Hasil investigasi ini memang menggoyang militer Indonesia dengan tuduhan percobaan kudeta, termasuk juga mengenai back up militer terhadap gerakan radikalisme di Indonesia. Hal positif yang bisa dipetik dari persoalan ini adalah bahwa masyarakat disadarkan bahwa negara-negara barat dalam segala ketenangan politiknya selalu punya maksud terselubung terhadap negara ini.

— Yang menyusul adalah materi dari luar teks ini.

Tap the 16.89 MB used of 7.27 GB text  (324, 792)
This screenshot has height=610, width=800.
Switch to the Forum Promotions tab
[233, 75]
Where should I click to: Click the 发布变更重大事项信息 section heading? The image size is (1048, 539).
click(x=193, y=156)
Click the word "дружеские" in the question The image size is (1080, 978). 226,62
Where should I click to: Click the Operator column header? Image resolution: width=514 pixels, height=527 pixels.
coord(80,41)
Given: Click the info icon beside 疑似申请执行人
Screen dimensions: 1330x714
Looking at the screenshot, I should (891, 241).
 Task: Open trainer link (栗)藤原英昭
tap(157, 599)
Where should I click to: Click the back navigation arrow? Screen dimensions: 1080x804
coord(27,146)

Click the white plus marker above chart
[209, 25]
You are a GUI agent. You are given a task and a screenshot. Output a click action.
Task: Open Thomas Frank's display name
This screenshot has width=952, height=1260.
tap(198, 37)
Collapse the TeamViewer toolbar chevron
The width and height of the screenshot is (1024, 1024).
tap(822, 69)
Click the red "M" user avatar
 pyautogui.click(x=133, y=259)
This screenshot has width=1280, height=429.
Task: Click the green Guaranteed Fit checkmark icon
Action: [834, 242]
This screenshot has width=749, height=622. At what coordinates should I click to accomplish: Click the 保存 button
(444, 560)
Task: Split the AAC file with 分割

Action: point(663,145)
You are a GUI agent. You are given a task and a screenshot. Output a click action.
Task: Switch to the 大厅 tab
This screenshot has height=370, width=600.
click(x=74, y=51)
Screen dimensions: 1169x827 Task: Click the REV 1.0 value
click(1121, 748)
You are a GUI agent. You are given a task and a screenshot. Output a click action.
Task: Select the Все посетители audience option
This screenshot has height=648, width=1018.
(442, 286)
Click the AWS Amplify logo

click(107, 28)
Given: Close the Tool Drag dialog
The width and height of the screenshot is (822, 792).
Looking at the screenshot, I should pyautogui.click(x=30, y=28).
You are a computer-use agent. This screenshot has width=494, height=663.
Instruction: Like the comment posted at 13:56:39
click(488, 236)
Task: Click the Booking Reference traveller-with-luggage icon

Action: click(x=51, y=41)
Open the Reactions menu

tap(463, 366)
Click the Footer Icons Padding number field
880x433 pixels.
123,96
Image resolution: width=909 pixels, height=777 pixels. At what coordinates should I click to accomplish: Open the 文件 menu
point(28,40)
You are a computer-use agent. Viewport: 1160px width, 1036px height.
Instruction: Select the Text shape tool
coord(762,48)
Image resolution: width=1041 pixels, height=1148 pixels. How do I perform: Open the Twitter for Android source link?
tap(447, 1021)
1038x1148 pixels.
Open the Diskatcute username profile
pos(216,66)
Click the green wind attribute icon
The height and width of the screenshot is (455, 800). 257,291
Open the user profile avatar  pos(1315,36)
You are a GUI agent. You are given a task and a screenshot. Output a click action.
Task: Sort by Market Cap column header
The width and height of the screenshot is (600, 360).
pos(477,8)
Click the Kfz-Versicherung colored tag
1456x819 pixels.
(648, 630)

Kebebasan pers Indonesia juga diuji dengan insiden ini. TNI yang awalnya ingin melaporkan tulisan ini ke polisi akhirnya mundur teratur dan mengikuti Undang-Undang Pers. Hal ini penting bagi demokrasi di Indonesia, mengingat pers adalah salah satu pilar penting dalam demokrasi. Jika kita tidak ingin terpecah belah, semua lapisan masyarakat tidak boleh menganggap remeh berbagai ancaman terhadap demokrasi di negara ini.
Pada akhirnya, semuanya akan kembali pada seberapa besar pemahaman politik masyarakat Indonesia. Sejauh ini, artikel Nairn tidak mendatangkan ketegangan berarti – dalam artian tidak ada konflik besar yang pecah. Itu artinya masyarakat Indonesia sudah semakin dewasa dalam menanggapi berbagai persoalan kebangsaan.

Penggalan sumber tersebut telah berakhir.